Antonio Guterres (UN Secretary-General) has warned of an “alarming” expansion of affiliates of the so-called ‘Islamic states’ throughout the African region, on the back of the present situation in Afghanistan.
Winning support to the Islamic movement
Many are Islamist militant groups affiliated with Al-Qaeda, an organization the United Nations (UN) has said shares connections with the Taliban in Afghanistan.
As in Afghanistan, the spread of Islamic movements have shown a similar trend. It has flourished majorly in countries where they have been able to capitalize on weak state institutions, lacking essential services like healthcare, education, hunger, and poverty.
Many are Islam militant groups with affiliations to Al-Qaeda and share close links with the Taliban. The majority of the group hailed the Taliban’s takeover in Afghanistan in what could be seen as a show of support.
A media institution linked to Somalia’s al-Shabab wrote, “God is great”, the leader of Al-Qaeda affiliate Jamaat Nusrat Al-Islam Wal-Muslimin (JNIM) also congratulated the Taliban on their triumph, “we are winning”, Iyad Ag Ghaly said.
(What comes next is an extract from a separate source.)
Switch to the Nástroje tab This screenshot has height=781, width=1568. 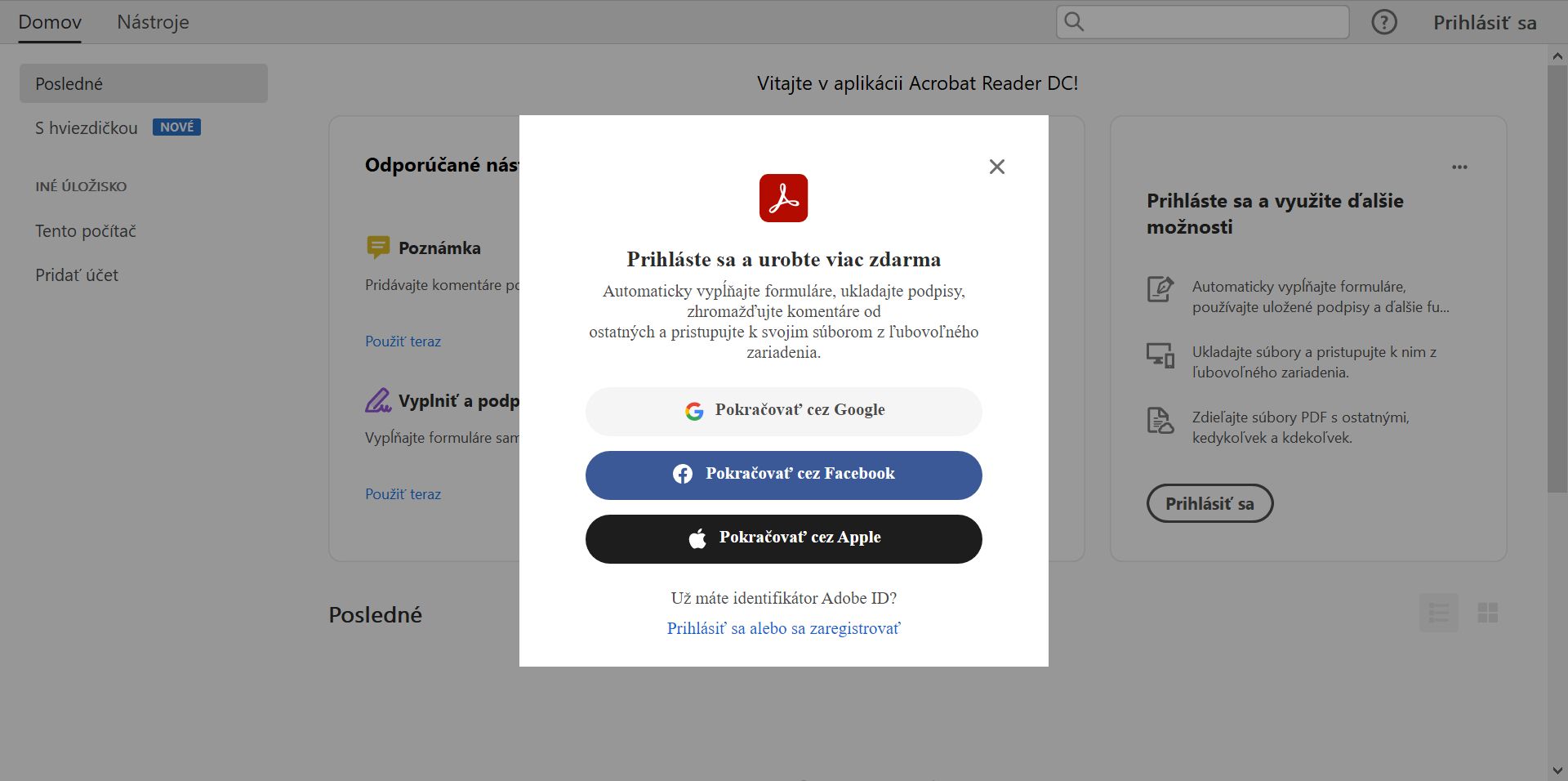coord(153,22)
These facts show solid ideological connections between the militant groups and are taken as warning signs for the future.
Fear in Mali and Somalia
One of Africa’s largest countries, Mali, has been battling various jihadist groups in its northern and central regions. It has relied on UN peacekeepers and French troops to keep the militants from taking control.
However, the presence of foreign soldiers has been unpopular among some of the native populations, and the militant ideology has filled this gap.
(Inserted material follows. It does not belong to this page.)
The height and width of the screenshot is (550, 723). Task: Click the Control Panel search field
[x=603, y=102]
France has even announced the drawdown of its forces, which is a significant concern among the political leaders.
The leaders feel that Malian troops are poorly trained, ill-equipped, and the country will be in shackles without foreign soldiers.
Somalia suffered administration collapse and decades of civil war before an insurgency by the Al-Qaeda affiliated Al-Shabab group began in the mid- 2000s.
The internationally-backed government has failed to implement its legitimate authority and relied on African union troops operating under the UN Security Council.
The political leaders have similar concerns regarding their capacity and have asked for a time extension to rebuild its administration.
Avoid making the same mistakes.
The end of the UN security forces has been to uproot the militants while giving the government more time to build institutions.
But same as the case of Afghanistan, African countries have failed to rebuild infrastructure and have concentrated more towards rebuilding their military strength; this has led to extreme poverty and hunger conditions.
The governments are heavily dependent on foreign support and have mired in corrupt practices. Incompetency from the military side is visible, as some security forces have tried to turn on each other.
Then there are delayed elections, which have made the conditions even worse.
There is general acceptance across Africa that military operations will not be enough to control the violent extremism and that more needs to be done on this part.
Pulling out foreign troops doesn’t seem like the best solution, especially after what happened in the case of the Taliban, and International organizations should refrain from creating havoc like situations.
It is too soon to know developments in Afghanistan might affect policy in Africa, but the conversation has begun on how to make a better exit.